The customer agencies are financially responsible for expenses incurred by the Government as a result of any failure on their part to fulfill a commitment outlined in an OA or other written agreements in advance of, or in addition to, the OA. Customer agencies are also financially responsible for revised design costs and any additional costs resulting from changes to space requirements or space layouts made by the agency after a lease, alteration, design, or construction contract has been awarded by GSA.
If an agency agrees to participate in a consolidation upon expiration of an OA, the relocation expenses will be addressed in the new OA negotiated by GSA and the customer agency. The customer agency generally pays such costs.
Subpart C—Tenant Improvement Allowance
A tenant improvement (TI) allowance enables the customer agency to design, configure and build out space to support its program operations.
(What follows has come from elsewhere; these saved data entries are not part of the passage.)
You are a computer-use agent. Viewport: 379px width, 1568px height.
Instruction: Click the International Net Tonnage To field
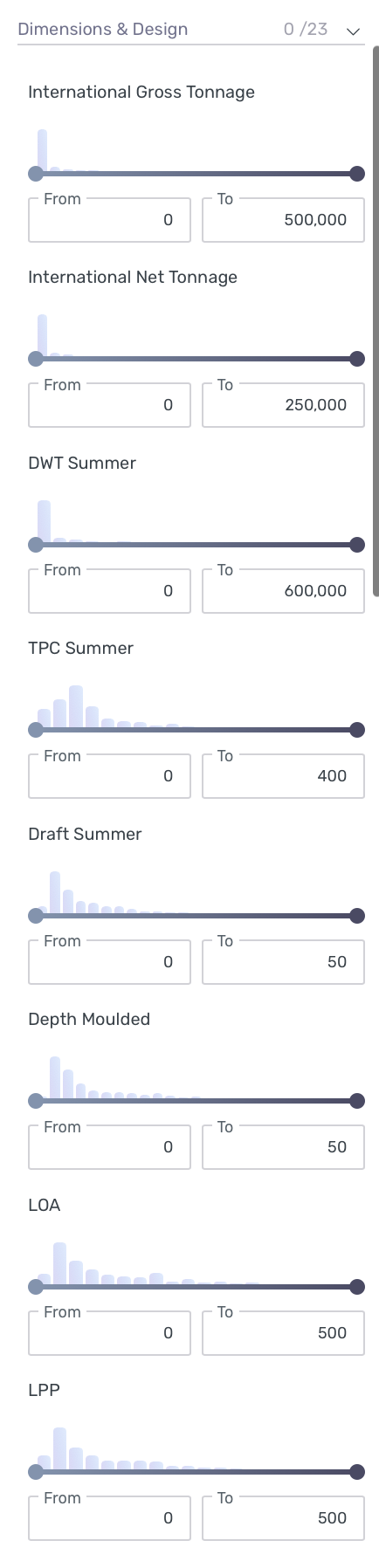[283, 405]
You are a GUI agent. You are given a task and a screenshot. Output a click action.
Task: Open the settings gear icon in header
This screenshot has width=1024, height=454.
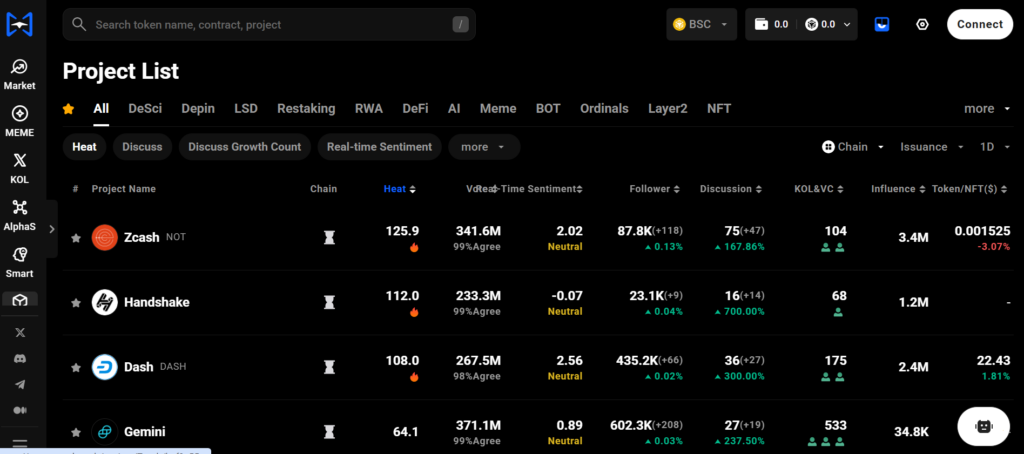pos(922,24)
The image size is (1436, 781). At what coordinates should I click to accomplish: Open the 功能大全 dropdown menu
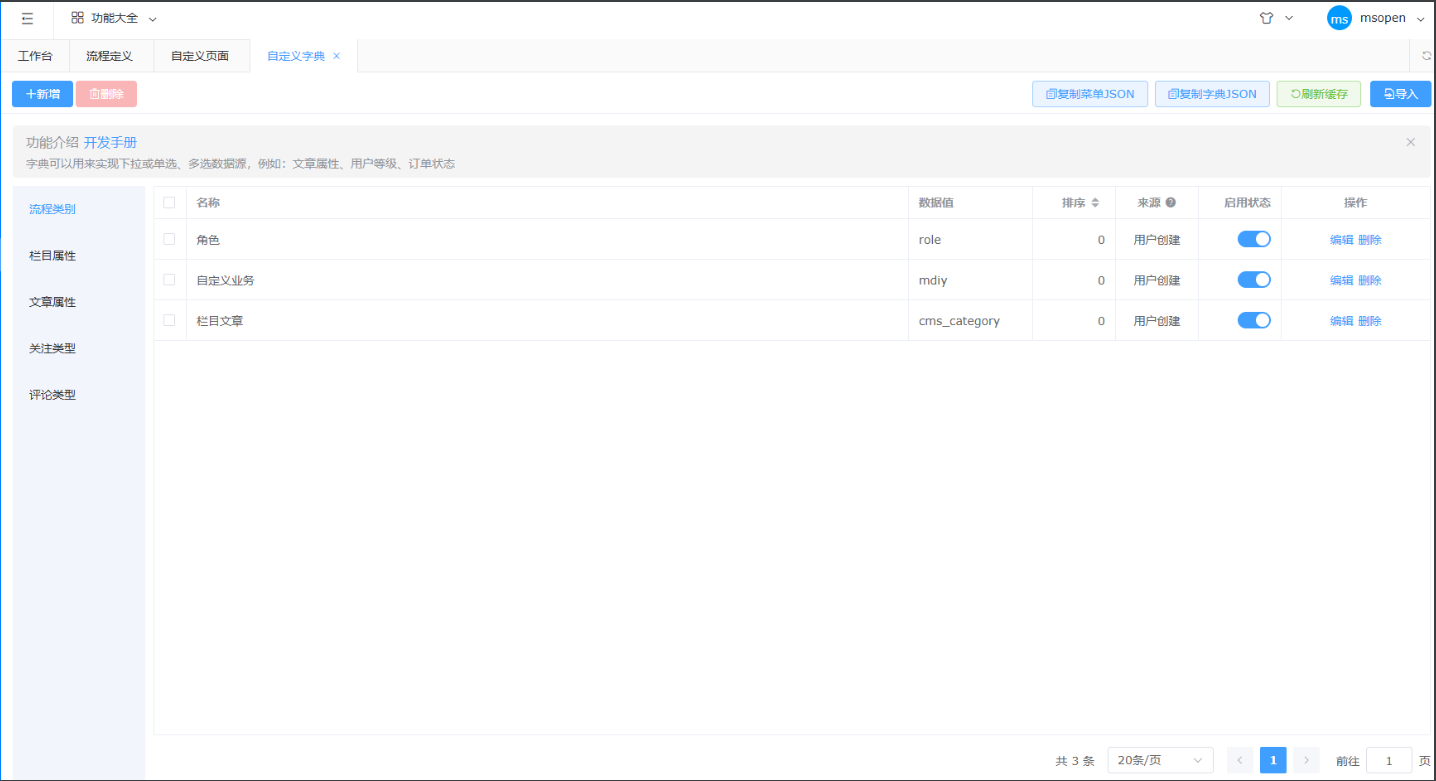pos(114,18)
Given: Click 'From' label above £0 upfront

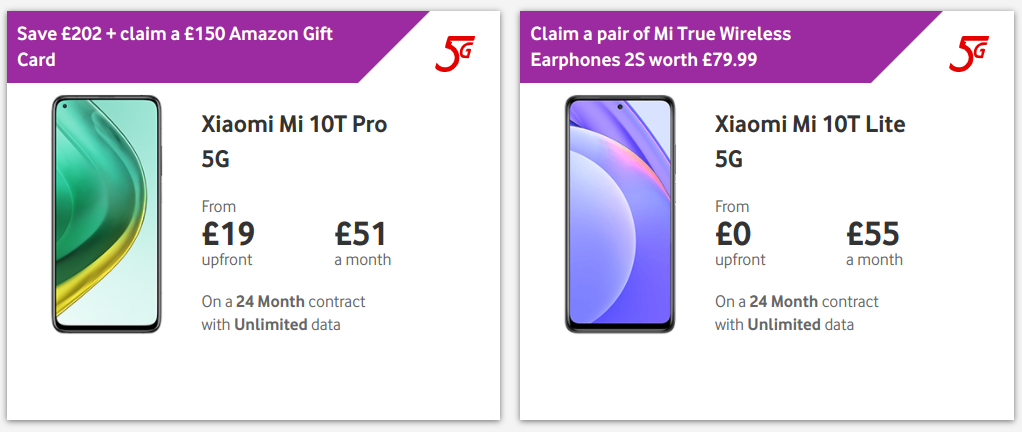Looking at the screenshot, I should click(x=732, y=207).
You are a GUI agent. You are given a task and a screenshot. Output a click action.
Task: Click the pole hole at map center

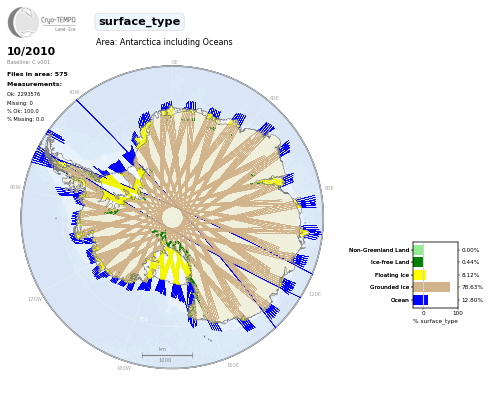point(172,217)
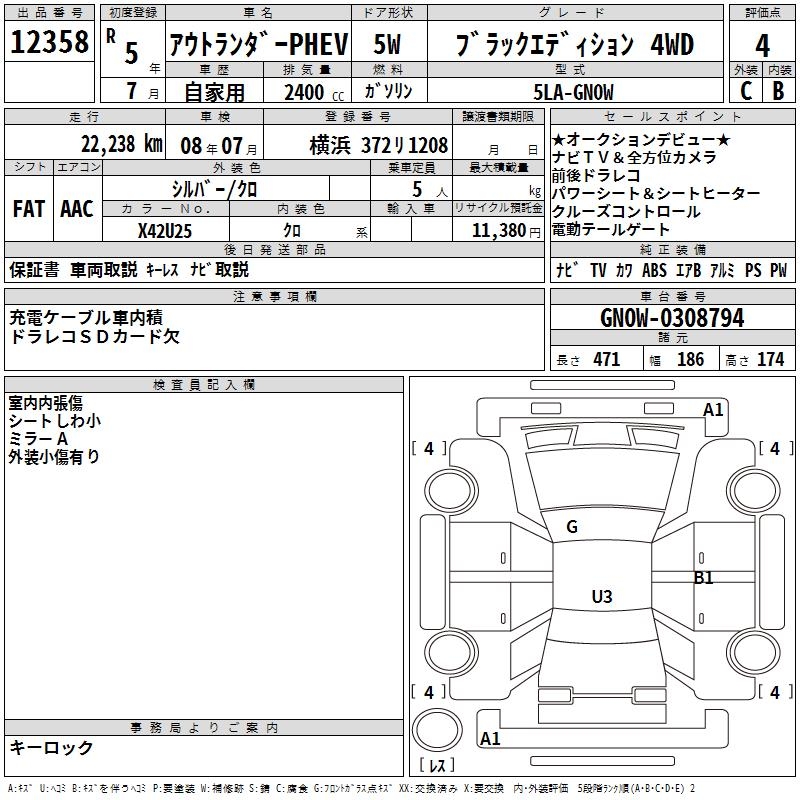Viewport: 800px width, 800px height.
Task: Click the G windshield mark on the car diagram
Action: [572, 527]
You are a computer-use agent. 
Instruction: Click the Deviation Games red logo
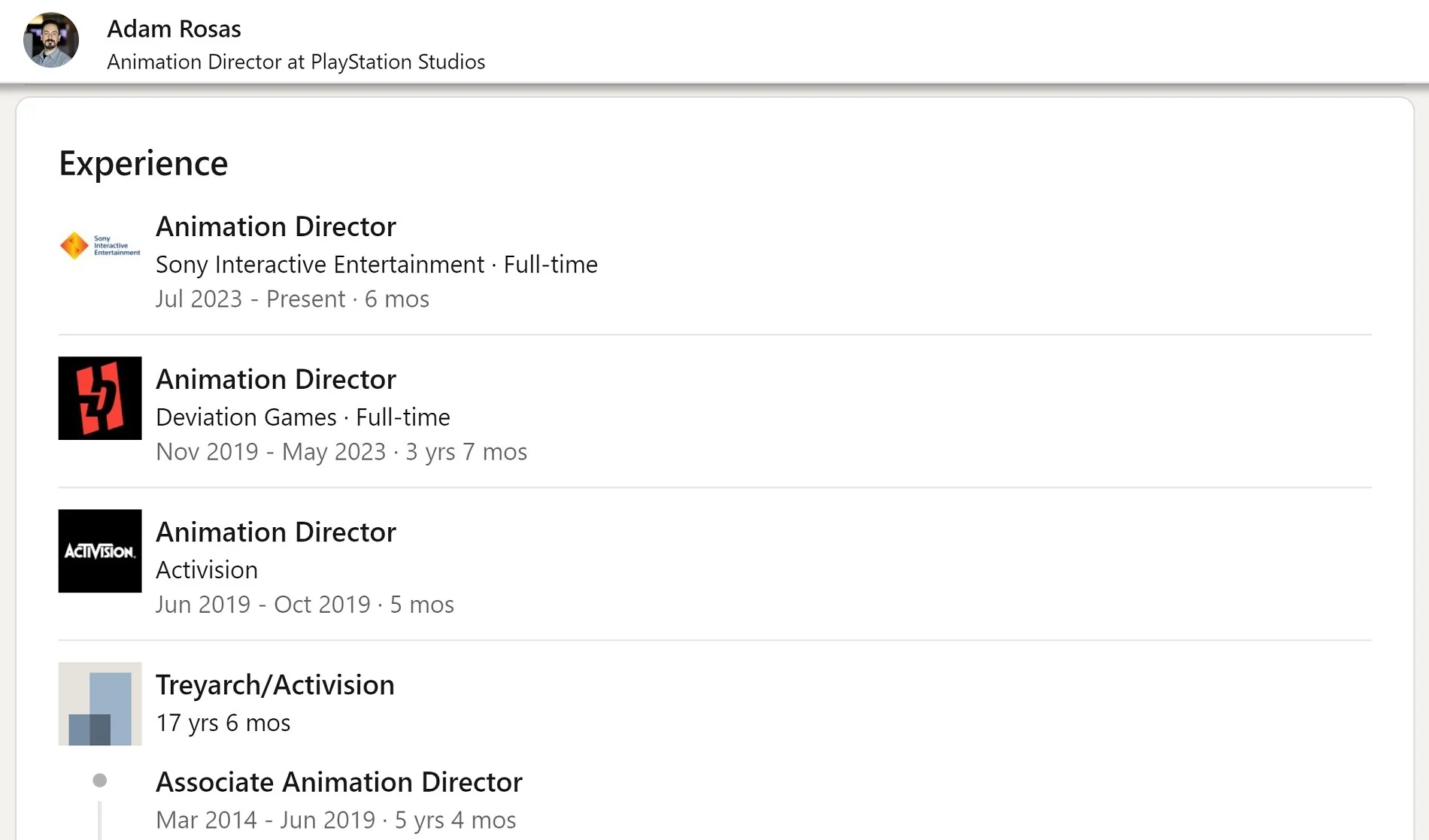(100, 399)
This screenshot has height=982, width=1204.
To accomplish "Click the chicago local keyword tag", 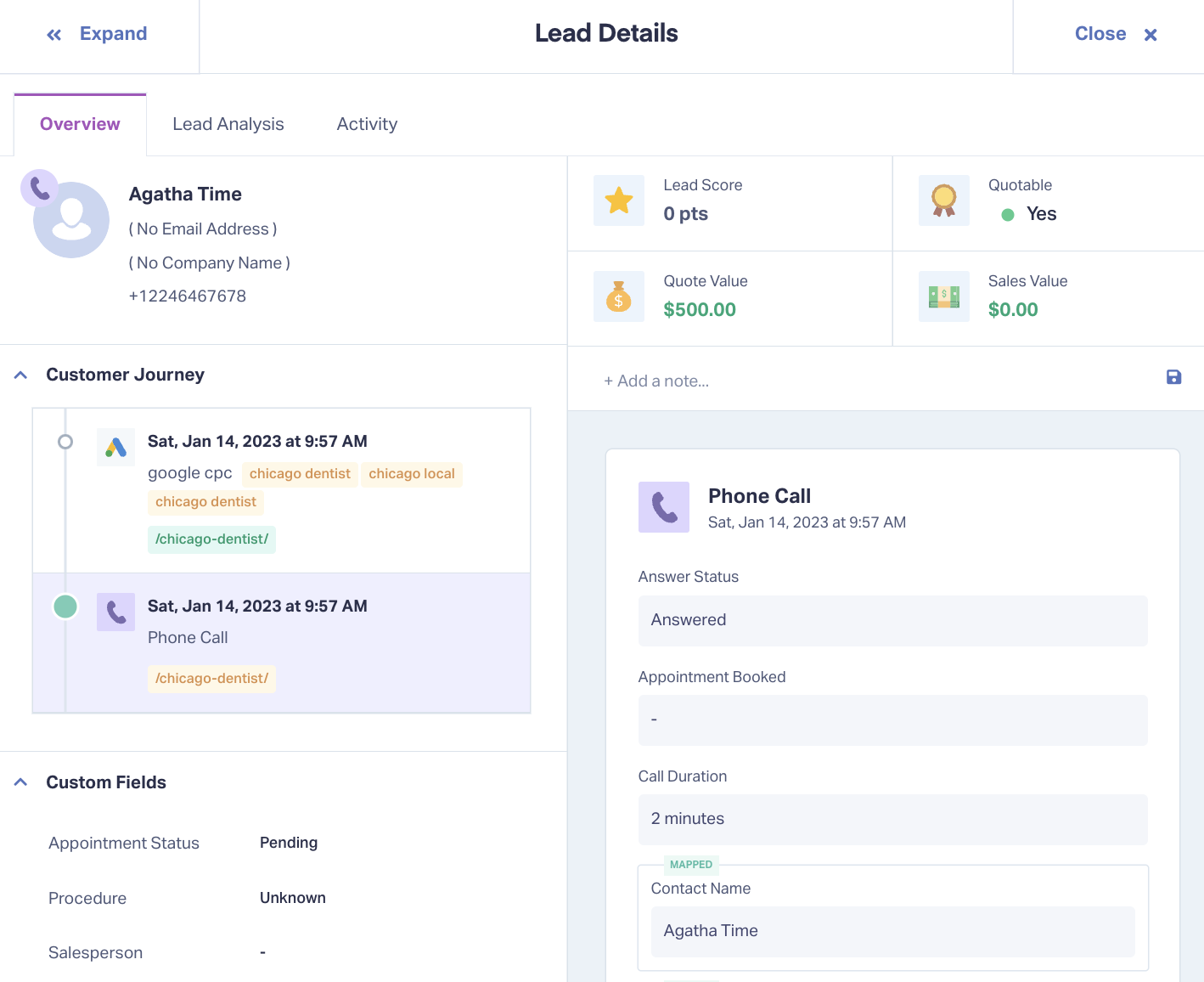I will point(412,474).
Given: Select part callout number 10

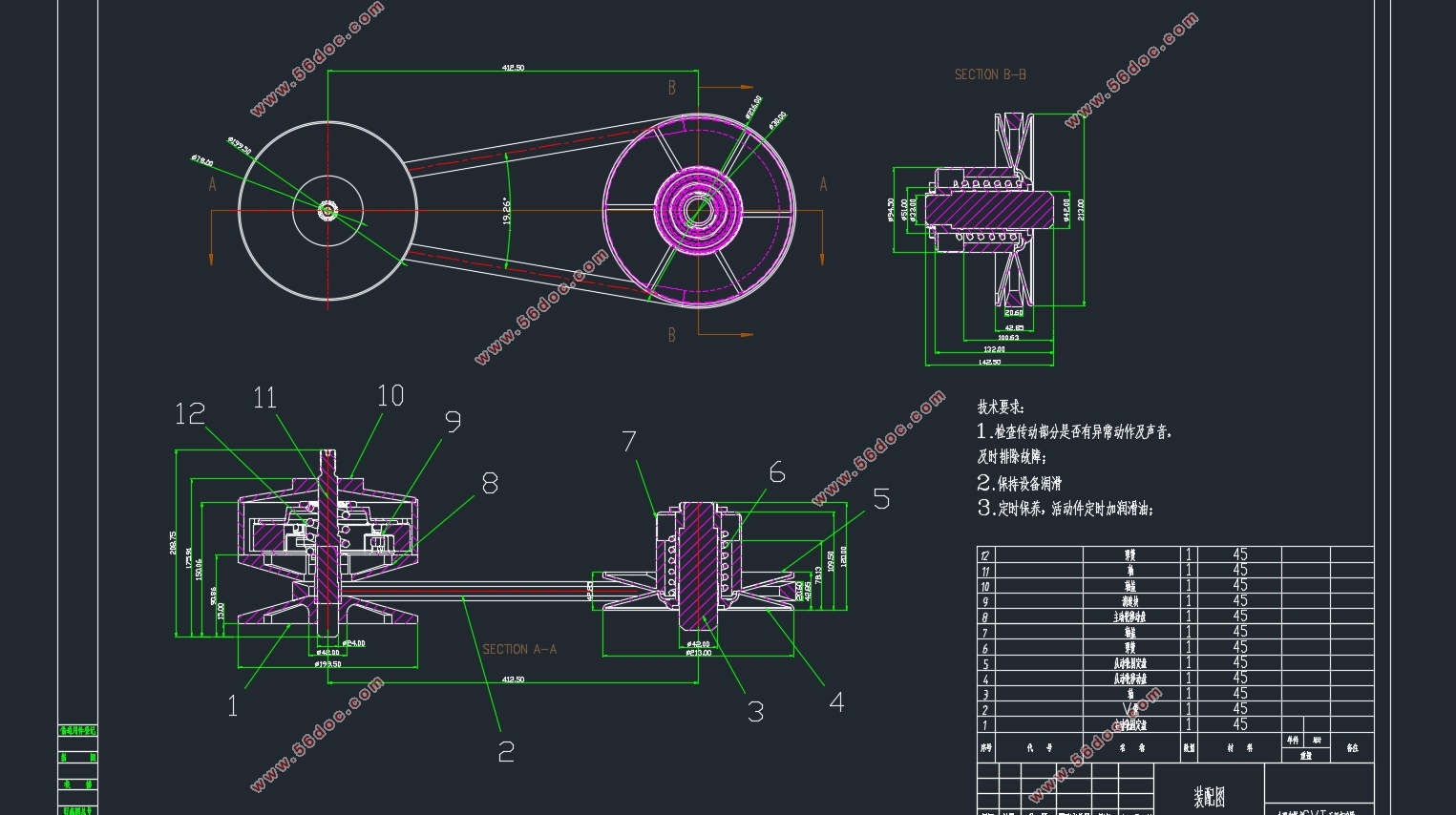Looking at the screenshot, I should (x=390, y=396).
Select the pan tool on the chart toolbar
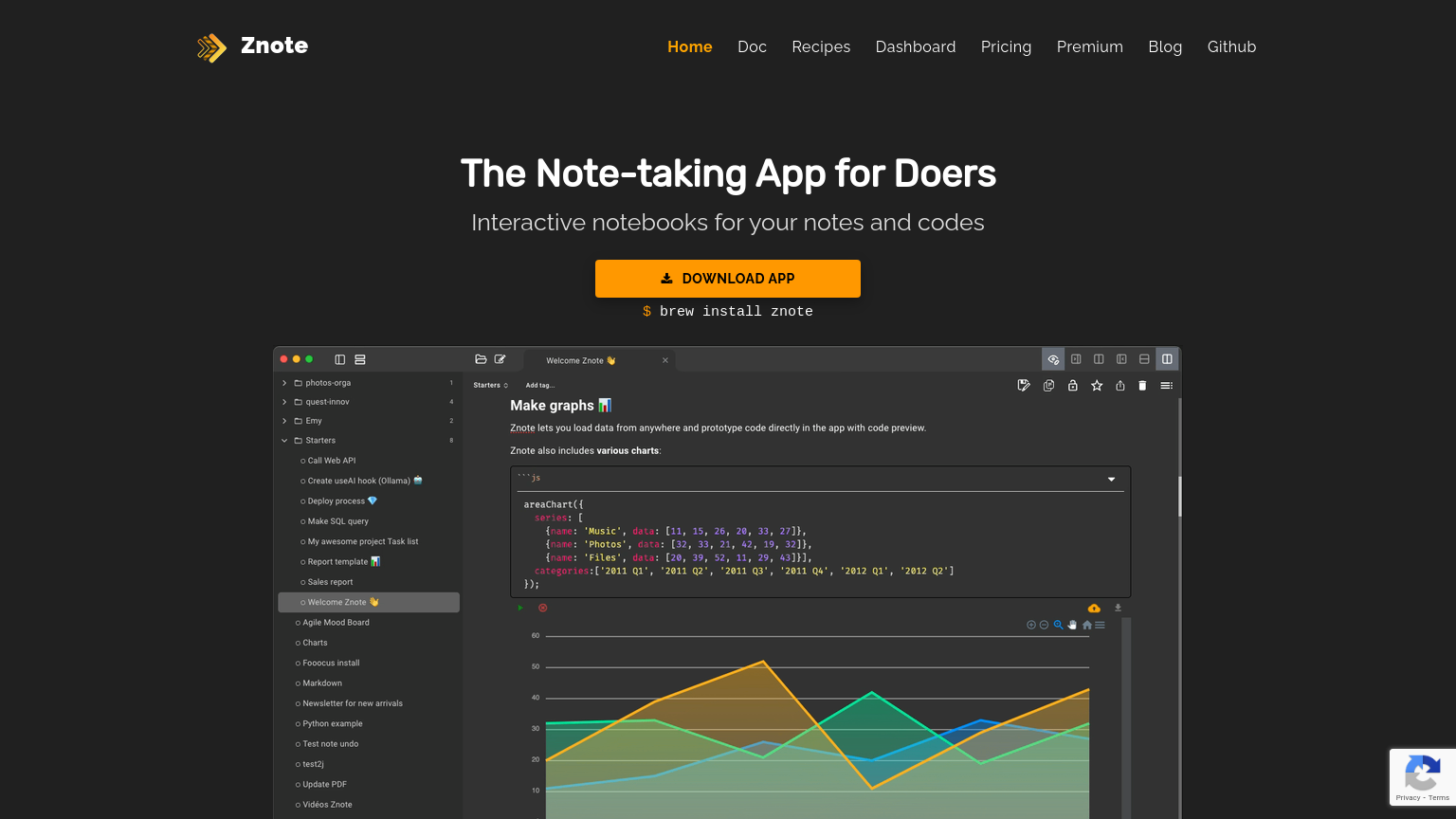The height and width of the screenshot is (819, 1456). (1072, 625)
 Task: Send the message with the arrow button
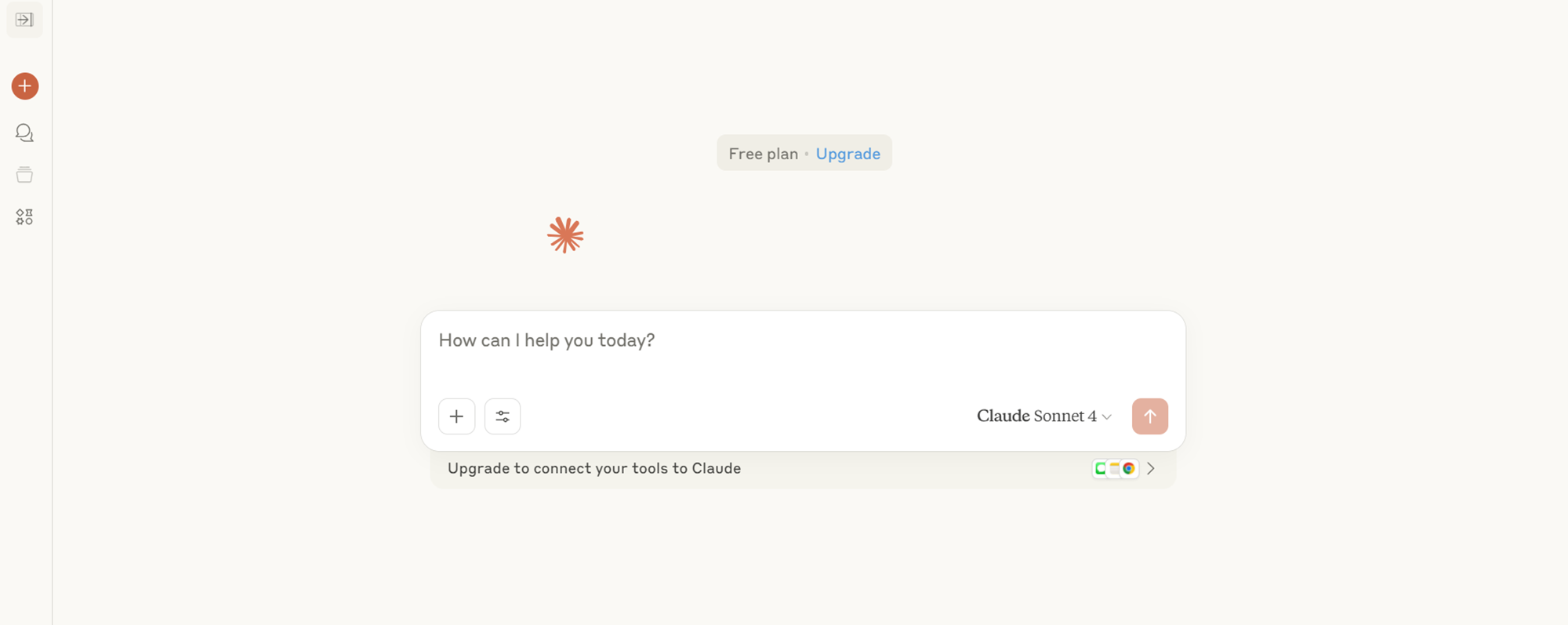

It is based on local market construction costs and the specific bureau's historical use of space. (See also the definition at § 102-85.35.)
The customer agency pays for the amount of the tenant improvement allowance actually used.
To pay for the installation of tenant improvements, the customer agency may spend an amount not to exceed the tenant allowance. The amount spent by the customer agency for TIs is amortized over a period of time specified in the OA, not to exceed the useful life of the improvements. This amortization payment is in addition to the shell rent and services.
Amounts exceeding the TI allowance are paid in a one-time lump sum and are not amortized over the term of the occupancy. The agency certifies lump sum funds are available prior to GSA proceeding with the work.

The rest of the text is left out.